Data Objects and Collections are stored in Storage Resources in an iRODS Zone.
Each Storage Resource has a name (the Resource’s logical representation) and a hostname and path (the physical representation of the Resource, where files are kept). The hostname is the network name of the device that serves the data, and the path is the local file system path or object storage bucket that holds the data.
Data Discovery
This information about data, called metadata, is extremely useful for Data Discovery, locating relevant data within large data sets. Data Object metadata includes rich, user-defined metadata in addition to traditional system metadata, such as filename, file size, and creation date. This rich metadata allows data to be identified by characteristics such as author names, keywords, case ID, and content type.
Rich metadata can include whatever descriptors you choose to apply to your data. Rich metadata can also be applied to Collections, Users, Resources, and other iRODS Zones. The entire iRODS catalog for a Zone is contained in a relational database. Currently, that database must be hosted in a PostgreSQL, MySQL, or Oracle database management system.
Workflow Automation
Each iRODS Server runs a Rule Engine that is an event-triggered background process. The Rule Engine is programmed using iRODS Rules, which specify what actions should be triggered when iRODS initiates a particular system activity.

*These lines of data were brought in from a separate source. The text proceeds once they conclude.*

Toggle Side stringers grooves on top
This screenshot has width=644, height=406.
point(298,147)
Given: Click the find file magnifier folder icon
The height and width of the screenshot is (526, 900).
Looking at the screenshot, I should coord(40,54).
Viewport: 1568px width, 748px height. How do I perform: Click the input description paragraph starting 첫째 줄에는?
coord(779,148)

iRODS event triggers are called Policy Enforcement Points (PEPs). Consider, for example, a rule to transfer ownership of data objects to the project manager when a user is deleted; the trigger — or PEP — is the deletion of the user. Similarly, rules could be written to extract metadata or pre-process data whenever a file is uploaded to an iRODS Resource.

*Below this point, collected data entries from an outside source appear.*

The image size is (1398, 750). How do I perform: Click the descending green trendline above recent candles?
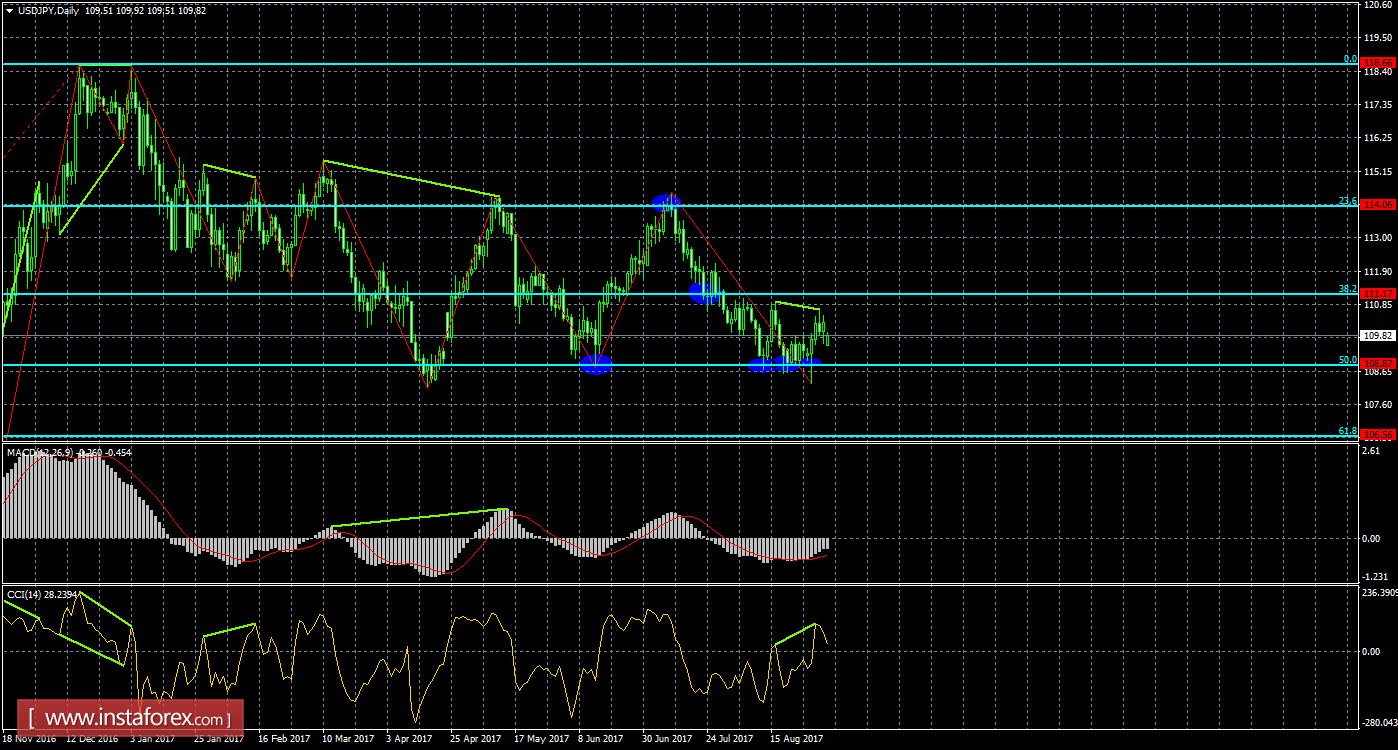pyautogui.click(x=795, y=303)
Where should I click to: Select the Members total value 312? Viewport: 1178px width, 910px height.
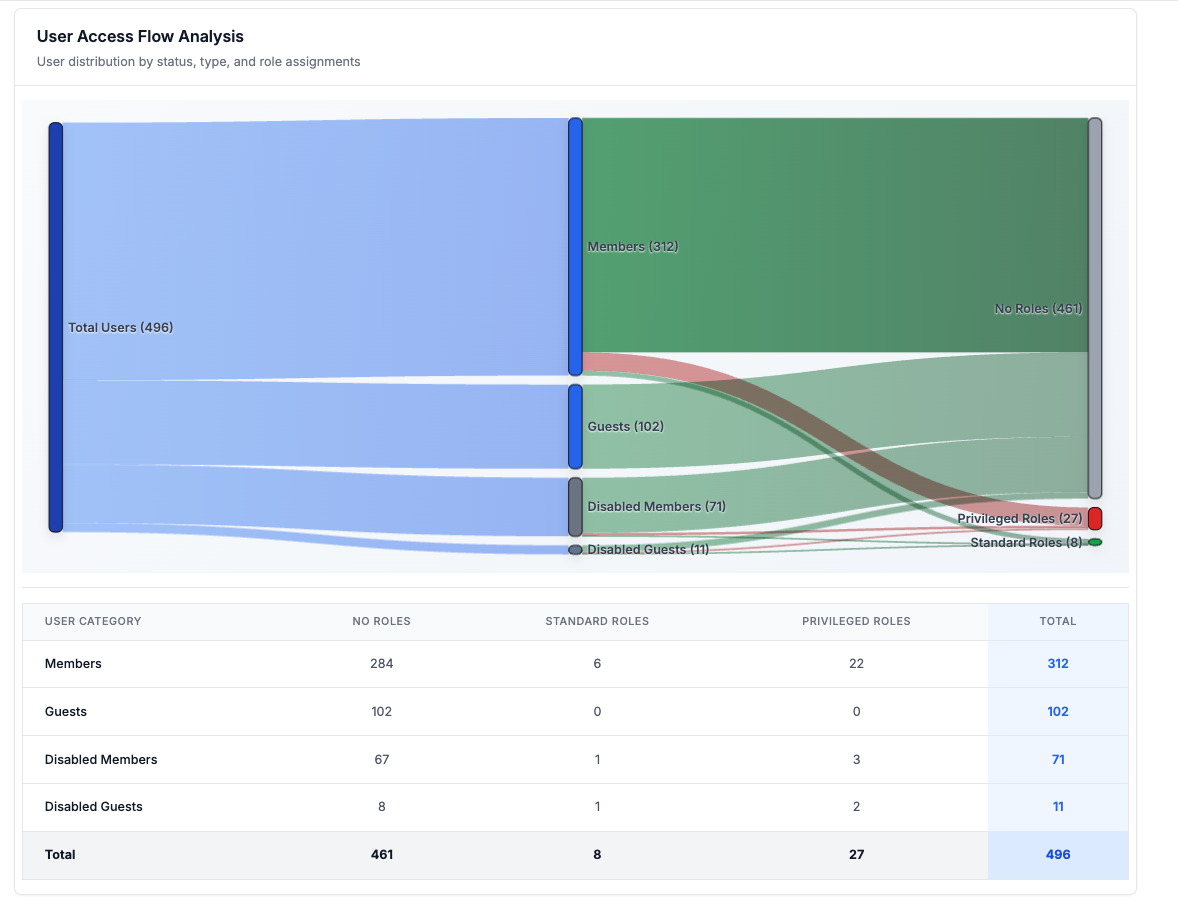coord(1058,663)
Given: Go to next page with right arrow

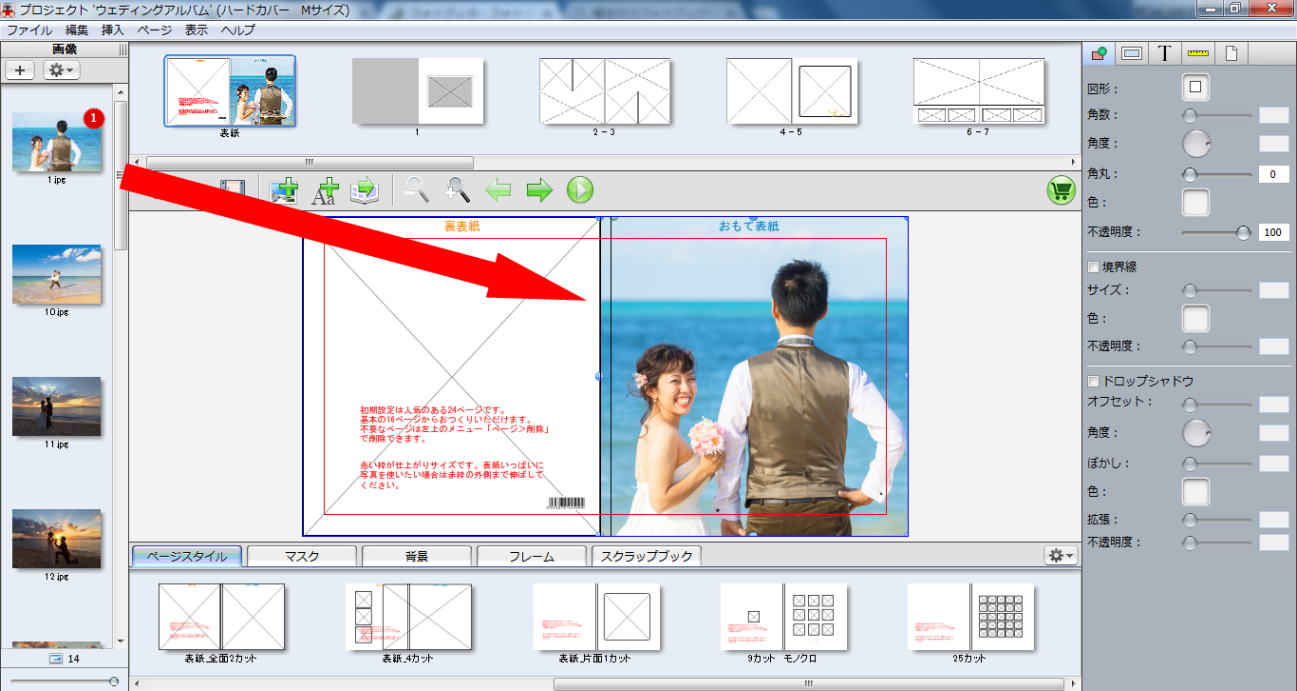Looking at the screenshot, I should click(539, 190).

Chaining rules and PEPs allows you to create powerful, customized workflows that save time and prevent human error. Complex multi-step scientific processes can be tightly managed and automated by keeping thorough records of ongoing status and other lab information, and only alerting humans when necessary. Organizational data management policy can be captured in an automated, auditable fashion using iRODS rules.
Secure Collaboration
Even in fields where data may not be published, it is usually necessary to share data sets between multiple workgroups. However, as data sets grow beyond several gigabytes, it becomes difficult to impossible to move the data between locations. iRODS provides Secure Collaboration through three technologies:
Tickets, Permissions, and Federation.
• iRODS Tickets provide controlled public access to Data Objects and Collections. The owner of a Data Object or Collection can create a Ticket and share it with non-iRODS users to grant them read or write access. Tickets can be revoked, and they can be set to automatically expire upon a specified date and time or a specified number of reads or writes.
• iRODS Permissions are analogous to UNIX file system permissions. The owner of a Data Object or Collection can assign read or write access for any number of defined iRODS Users and Groups. Group membership is defined by the administrator(s) of a Zone.

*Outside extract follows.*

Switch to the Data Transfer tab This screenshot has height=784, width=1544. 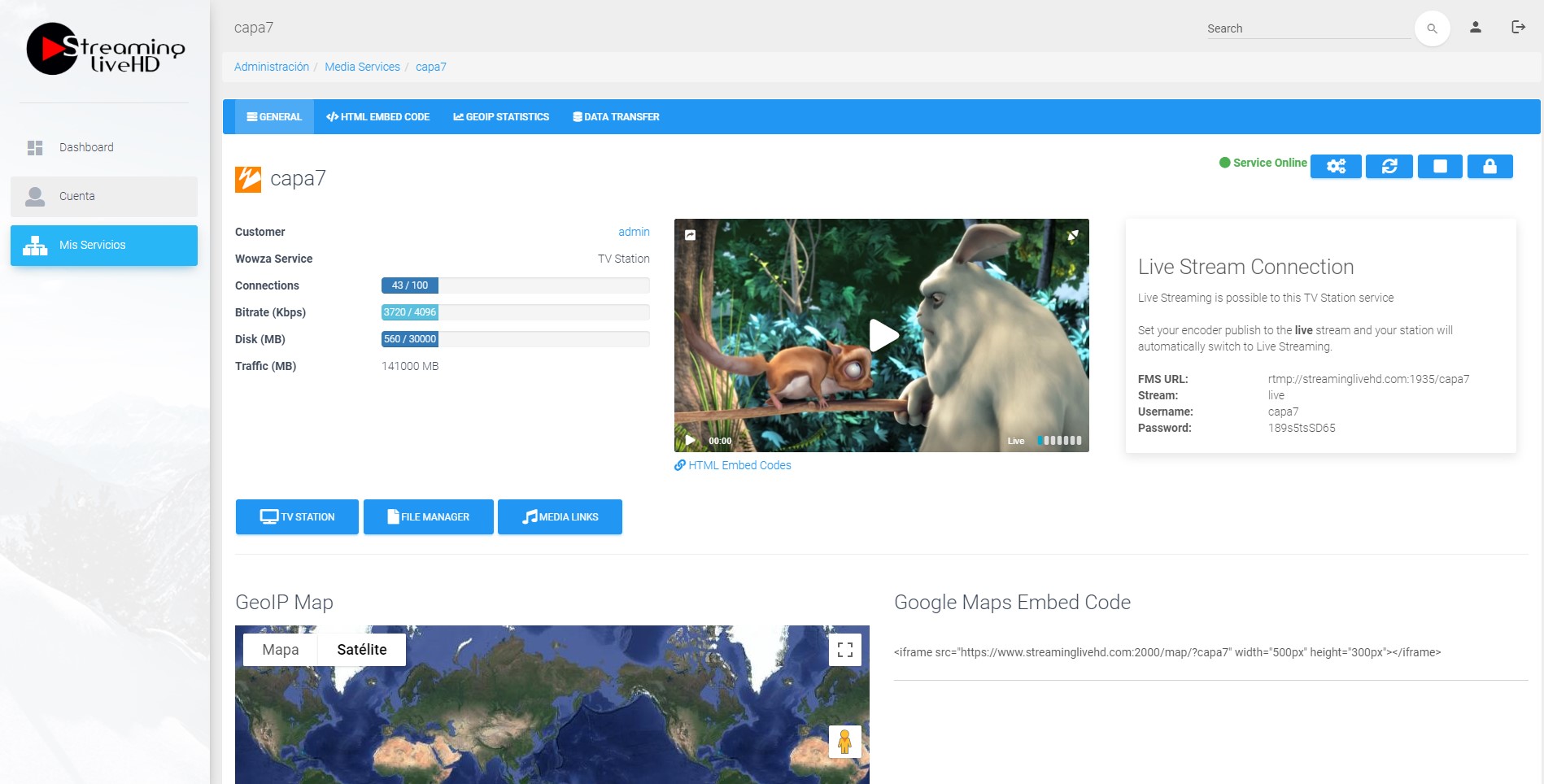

• iRODS Federation extends data sharing and publication beyond a single Zone. In a Federated deployment, once the administrators of two iRODS Zones share a set of keys, the owner of a Data Object or Collection can assign read and write permissions to users from outside Zones. When reading or writing data, the transfer mechanism is analogous to that for a single Zone. Unless the file is very small, iRODS servers broker a connection between the server containing the data and the client requesting it. As a result, Federation enables high performance access to data stored in any other iRODS Zone.